*EXERCISE DIRECTIONS*: Your answer must consist solely of the lines from the one containing "680x472 pixels. How" through the last line of the records below, reproduced exactly, with all pictures omitted.

Saved data entries
● ● ● ●

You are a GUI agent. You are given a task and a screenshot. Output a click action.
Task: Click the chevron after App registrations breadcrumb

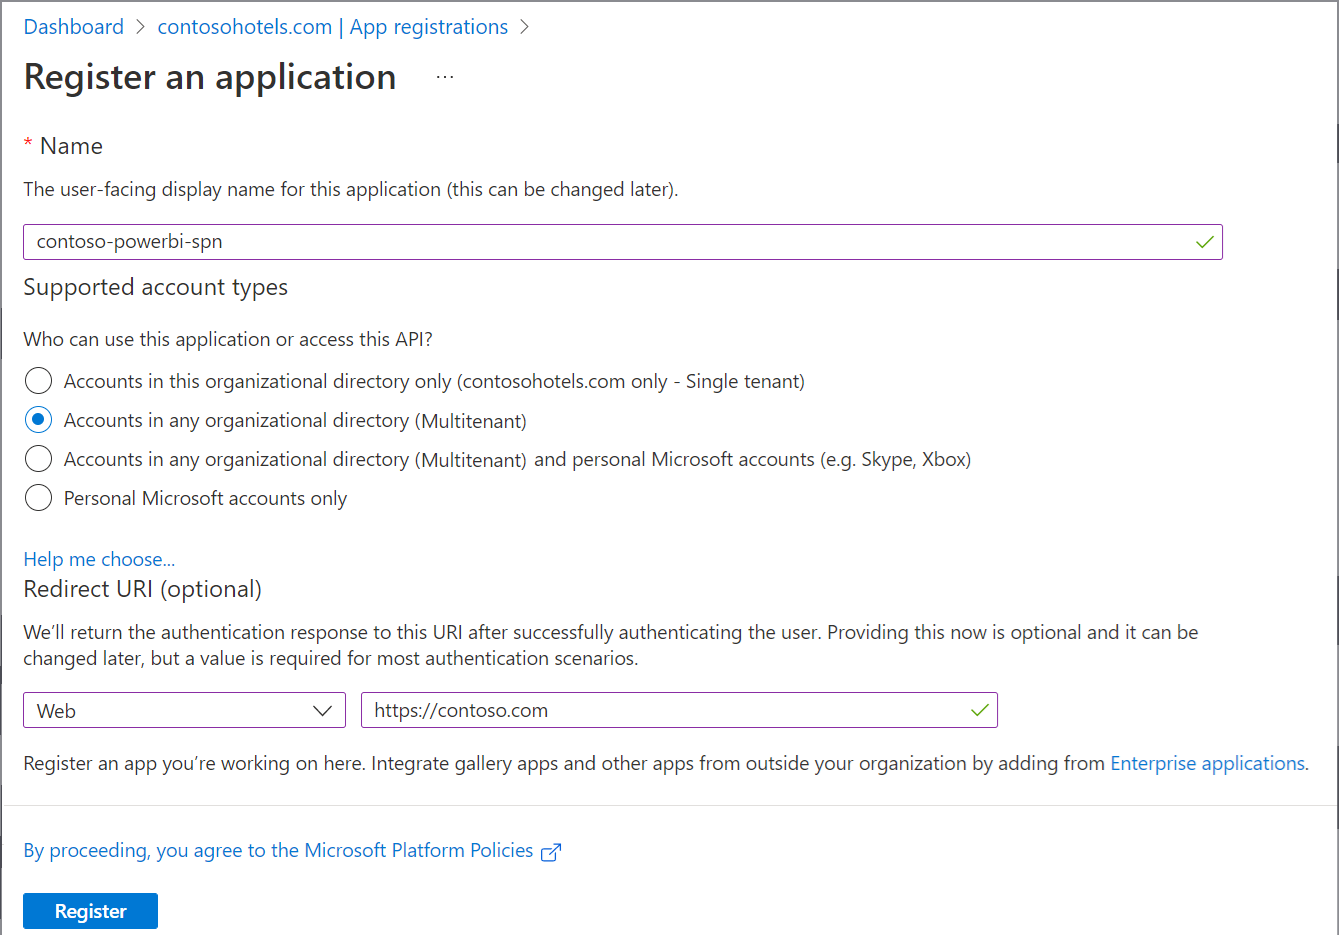[524, 27]
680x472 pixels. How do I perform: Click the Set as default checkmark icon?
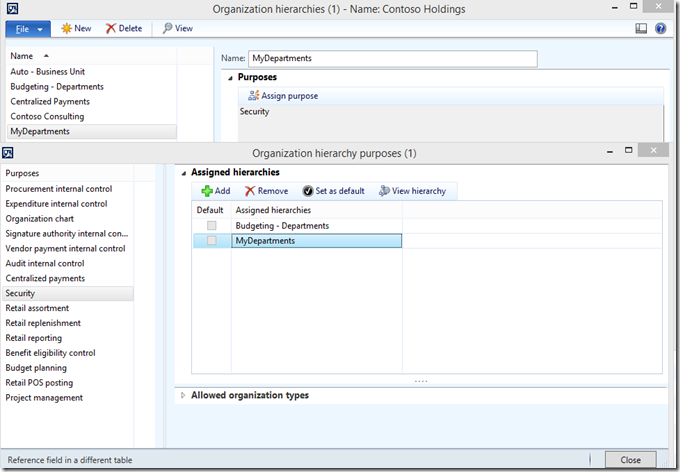click(x=308, y=191)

● ● ● ●

*EXPECTED ANSWER*:
680x472 pixels. How do I perform: Click the Set as default checkmark icon?
click(x=308, y=191)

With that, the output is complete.